**Data for processing**
--------------------------------------------------
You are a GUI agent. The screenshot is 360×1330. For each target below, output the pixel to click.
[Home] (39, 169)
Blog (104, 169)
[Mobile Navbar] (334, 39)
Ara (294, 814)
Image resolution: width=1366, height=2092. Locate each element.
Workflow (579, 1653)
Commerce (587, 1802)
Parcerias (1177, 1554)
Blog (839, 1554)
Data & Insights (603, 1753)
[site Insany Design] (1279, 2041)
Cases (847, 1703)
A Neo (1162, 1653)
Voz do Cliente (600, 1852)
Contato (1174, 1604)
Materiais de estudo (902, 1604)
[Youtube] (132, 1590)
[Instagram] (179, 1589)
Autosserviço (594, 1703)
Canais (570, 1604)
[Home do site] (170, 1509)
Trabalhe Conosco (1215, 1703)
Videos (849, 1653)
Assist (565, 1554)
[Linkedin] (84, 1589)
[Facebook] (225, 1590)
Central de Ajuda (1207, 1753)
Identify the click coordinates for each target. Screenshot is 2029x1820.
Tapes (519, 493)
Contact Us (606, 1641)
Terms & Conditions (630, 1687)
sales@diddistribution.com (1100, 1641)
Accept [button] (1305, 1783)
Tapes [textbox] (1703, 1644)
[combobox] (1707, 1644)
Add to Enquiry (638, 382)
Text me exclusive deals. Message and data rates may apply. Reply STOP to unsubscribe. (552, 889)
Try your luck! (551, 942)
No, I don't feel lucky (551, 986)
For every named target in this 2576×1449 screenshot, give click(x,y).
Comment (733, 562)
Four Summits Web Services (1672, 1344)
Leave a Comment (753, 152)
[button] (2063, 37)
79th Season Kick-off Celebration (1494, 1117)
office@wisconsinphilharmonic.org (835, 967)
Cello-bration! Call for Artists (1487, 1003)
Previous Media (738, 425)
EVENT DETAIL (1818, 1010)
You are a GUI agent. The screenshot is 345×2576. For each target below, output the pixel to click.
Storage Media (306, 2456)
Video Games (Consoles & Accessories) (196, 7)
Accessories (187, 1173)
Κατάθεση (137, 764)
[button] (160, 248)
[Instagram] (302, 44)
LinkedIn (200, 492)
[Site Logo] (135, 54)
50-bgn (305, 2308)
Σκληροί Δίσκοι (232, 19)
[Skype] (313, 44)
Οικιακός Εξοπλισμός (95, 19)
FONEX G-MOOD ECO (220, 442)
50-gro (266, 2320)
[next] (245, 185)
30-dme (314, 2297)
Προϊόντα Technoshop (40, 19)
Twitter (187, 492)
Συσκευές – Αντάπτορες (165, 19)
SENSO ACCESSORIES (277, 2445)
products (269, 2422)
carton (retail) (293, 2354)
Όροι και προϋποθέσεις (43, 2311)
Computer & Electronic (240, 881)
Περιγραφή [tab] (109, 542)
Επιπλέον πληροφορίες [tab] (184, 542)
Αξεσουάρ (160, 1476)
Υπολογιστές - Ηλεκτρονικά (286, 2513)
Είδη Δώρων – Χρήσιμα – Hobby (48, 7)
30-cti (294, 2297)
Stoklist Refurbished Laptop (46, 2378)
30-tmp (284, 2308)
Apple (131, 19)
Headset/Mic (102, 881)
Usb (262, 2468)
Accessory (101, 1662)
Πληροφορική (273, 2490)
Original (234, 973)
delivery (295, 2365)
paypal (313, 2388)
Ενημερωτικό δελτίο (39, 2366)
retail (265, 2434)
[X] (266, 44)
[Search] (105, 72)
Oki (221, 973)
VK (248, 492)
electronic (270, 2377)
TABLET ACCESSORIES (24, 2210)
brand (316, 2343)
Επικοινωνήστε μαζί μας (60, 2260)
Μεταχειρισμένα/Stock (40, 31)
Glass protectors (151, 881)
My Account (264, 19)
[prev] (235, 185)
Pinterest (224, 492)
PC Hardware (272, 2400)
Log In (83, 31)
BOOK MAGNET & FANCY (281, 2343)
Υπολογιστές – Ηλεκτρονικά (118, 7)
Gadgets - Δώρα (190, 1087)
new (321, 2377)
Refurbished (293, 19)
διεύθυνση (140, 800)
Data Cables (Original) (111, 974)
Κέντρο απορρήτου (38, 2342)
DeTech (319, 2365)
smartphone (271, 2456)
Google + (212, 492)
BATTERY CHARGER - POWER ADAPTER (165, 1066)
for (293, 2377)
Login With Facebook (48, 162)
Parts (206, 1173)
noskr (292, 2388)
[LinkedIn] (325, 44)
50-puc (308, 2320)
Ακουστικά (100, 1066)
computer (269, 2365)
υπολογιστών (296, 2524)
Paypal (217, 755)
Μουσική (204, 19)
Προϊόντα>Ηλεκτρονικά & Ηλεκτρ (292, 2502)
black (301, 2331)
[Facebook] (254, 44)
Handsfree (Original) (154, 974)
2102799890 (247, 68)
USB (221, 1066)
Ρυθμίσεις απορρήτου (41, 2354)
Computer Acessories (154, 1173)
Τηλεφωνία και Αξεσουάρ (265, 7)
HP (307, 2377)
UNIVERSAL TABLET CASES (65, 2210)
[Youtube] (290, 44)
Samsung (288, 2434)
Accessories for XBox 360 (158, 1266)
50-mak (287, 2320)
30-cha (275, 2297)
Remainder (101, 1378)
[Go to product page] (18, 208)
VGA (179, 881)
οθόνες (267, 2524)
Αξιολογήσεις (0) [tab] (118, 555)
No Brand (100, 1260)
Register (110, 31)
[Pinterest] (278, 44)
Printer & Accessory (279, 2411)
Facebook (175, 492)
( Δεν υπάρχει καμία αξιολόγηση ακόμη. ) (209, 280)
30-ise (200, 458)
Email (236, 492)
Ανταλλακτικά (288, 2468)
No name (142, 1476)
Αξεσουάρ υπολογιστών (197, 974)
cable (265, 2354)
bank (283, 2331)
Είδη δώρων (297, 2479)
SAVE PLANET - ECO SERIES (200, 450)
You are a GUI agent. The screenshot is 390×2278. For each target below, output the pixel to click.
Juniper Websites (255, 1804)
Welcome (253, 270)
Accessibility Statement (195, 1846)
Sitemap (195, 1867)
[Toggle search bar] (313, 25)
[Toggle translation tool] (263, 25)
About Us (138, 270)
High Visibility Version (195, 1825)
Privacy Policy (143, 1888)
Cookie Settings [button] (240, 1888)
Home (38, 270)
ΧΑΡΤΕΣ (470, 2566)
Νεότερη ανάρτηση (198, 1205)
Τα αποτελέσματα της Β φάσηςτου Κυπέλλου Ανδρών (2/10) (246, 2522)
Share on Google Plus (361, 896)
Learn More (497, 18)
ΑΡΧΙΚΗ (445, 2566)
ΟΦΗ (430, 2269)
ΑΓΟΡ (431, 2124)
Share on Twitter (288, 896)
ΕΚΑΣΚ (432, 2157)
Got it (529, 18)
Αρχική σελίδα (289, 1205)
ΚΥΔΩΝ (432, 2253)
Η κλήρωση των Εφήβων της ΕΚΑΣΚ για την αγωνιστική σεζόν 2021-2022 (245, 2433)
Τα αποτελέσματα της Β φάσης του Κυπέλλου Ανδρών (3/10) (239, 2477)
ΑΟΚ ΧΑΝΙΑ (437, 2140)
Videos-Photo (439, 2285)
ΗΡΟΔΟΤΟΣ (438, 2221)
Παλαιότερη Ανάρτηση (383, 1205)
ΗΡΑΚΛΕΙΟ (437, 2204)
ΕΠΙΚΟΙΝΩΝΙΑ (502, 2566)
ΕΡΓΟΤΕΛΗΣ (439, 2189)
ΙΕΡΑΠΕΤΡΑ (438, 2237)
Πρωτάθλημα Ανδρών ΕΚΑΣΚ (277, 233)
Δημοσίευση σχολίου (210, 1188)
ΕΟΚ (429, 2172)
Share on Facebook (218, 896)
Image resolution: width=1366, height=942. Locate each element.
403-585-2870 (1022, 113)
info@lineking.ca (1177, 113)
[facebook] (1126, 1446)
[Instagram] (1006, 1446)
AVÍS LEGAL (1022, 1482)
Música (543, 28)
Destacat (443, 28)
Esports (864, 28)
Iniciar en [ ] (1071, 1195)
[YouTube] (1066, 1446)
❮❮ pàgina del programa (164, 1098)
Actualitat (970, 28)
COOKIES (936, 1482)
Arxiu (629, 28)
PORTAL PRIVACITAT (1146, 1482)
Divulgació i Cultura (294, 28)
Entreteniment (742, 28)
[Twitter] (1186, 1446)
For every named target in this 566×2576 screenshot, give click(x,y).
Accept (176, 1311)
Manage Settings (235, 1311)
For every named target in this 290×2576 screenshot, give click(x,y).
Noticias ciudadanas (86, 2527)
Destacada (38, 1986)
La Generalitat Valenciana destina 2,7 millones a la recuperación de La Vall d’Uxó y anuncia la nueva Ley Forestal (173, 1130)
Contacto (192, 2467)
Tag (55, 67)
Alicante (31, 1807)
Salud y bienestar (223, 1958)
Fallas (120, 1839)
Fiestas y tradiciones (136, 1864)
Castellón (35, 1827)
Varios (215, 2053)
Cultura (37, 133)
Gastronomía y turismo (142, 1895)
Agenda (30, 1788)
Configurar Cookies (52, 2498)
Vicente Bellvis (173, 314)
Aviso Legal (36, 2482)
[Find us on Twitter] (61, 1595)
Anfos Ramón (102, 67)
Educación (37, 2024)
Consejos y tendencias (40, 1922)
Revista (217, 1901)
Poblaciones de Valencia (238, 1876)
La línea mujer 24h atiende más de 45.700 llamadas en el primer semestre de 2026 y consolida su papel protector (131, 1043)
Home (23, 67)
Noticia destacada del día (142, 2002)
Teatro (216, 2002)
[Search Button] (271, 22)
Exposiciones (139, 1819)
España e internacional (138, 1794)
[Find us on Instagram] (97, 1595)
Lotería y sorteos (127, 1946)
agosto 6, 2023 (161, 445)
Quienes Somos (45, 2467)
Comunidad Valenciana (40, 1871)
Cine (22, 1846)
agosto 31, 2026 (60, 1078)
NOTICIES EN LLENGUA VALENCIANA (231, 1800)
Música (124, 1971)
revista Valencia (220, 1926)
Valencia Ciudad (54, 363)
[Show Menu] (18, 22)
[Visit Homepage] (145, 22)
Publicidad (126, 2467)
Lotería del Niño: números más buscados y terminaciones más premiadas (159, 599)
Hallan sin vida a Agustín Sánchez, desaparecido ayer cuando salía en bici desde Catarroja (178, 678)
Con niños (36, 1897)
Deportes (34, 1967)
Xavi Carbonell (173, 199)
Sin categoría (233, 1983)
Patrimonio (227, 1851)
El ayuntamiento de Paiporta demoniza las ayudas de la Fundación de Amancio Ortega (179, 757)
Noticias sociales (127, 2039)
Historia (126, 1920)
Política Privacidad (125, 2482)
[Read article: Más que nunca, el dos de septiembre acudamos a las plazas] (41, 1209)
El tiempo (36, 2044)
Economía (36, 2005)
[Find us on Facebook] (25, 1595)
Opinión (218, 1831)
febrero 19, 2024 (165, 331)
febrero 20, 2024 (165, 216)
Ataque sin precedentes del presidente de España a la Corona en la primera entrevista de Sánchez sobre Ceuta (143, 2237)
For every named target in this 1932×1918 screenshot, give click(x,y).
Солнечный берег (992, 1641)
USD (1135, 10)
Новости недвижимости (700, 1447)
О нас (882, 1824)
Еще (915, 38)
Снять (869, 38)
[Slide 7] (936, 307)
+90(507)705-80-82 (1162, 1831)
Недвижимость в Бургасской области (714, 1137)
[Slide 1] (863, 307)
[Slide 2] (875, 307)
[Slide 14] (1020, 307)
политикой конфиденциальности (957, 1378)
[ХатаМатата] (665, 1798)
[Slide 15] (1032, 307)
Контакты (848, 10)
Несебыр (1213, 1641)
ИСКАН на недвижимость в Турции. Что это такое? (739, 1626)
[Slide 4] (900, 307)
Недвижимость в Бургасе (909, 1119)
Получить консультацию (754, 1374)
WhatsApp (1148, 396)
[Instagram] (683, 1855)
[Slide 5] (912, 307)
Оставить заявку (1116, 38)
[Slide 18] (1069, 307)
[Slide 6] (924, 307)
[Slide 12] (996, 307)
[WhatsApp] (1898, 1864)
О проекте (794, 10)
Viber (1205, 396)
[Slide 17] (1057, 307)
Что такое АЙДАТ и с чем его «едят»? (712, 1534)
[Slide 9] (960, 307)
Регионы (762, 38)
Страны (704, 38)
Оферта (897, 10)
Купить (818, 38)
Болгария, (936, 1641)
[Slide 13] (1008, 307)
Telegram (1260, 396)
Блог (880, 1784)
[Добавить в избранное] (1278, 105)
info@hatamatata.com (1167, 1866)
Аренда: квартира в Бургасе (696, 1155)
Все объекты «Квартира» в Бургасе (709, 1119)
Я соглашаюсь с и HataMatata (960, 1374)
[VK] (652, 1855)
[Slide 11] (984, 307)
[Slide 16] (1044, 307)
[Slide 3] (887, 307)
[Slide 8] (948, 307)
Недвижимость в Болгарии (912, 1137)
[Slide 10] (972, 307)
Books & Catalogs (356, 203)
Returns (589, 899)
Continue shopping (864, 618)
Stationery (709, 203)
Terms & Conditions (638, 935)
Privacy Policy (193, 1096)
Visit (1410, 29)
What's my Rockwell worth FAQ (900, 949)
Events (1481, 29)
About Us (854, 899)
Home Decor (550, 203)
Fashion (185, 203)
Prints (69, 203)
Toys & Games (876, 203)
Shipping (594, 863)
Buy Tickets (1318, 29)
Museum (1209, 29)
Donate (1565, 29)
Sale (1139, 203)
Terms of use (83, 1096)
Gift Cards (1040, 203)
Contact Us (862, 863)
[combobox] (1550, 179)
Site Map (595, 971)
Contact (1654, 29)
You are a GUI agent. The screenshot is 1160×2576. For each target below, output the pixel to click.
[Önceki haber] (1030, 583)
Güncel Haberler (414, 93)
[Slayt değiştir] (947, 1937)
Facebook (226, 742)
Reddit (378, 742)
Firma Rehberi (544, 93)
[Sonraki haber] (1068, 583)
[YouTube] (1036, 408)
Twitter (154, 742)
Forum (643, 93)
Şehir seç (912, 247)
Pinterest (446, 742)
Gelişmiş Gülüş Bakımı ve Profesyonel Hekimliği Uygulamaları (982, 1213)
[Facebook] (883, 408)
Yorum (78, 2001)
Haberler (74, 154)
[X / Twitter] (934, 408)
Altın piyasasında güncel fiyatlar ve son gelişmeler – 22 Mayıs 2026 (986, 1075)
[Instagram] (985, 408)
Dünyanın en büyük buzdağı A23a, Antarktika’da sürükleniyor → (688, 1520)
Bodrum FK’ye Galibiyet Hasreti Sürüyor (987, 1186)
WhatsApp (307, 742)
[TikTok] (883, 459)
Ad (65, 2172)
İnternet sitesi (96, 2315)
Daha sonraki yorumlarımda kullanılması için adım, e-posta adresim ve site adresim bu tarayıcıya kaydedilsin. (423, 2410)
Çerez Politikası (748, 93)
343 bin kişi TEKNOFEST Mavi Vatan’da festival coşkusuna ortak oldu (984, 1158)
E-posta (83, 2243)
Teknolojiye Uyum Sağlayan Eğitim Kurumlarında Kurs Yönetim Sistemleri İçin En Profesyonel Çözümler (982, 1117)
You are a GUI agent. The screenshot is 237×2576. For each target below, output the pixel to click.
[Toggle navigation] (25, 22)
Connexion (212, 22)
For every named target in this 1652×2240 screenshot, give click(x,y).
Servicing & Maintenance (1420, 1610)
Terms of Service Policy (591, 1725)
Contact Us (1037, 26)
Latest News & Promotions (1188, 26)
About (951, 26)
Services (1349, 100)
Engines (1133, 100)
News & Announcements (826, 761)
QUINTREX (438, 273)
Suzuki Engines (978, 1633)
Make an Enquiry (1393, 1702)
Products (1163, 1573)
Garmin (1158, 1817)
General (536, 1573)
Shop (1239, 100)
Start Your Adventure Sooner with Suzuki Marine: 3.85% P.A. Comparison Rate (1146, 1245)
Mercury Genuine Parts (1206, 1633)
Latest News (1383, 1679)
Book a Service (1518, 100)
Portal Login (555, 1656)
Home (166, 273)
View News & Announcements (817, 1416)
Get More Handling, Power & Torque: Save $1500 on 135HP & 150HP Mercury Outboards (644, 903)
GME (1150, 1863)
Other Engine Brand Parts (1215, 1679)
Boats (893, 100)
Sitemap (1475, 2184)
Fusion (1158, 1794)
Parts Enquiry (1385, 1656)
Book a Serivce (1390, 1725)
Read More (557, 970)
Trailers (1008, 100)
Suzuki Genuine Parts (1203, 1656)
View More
--------------------------------------------------
**Problem to solve**
Only the lines holding the string "element" are needed; copy each of them from the material above.

**Solution for this task**
Image resolution: width=1366, height=2092. Locate each element.
Image resolution: width=1366, height=942. Locate each element.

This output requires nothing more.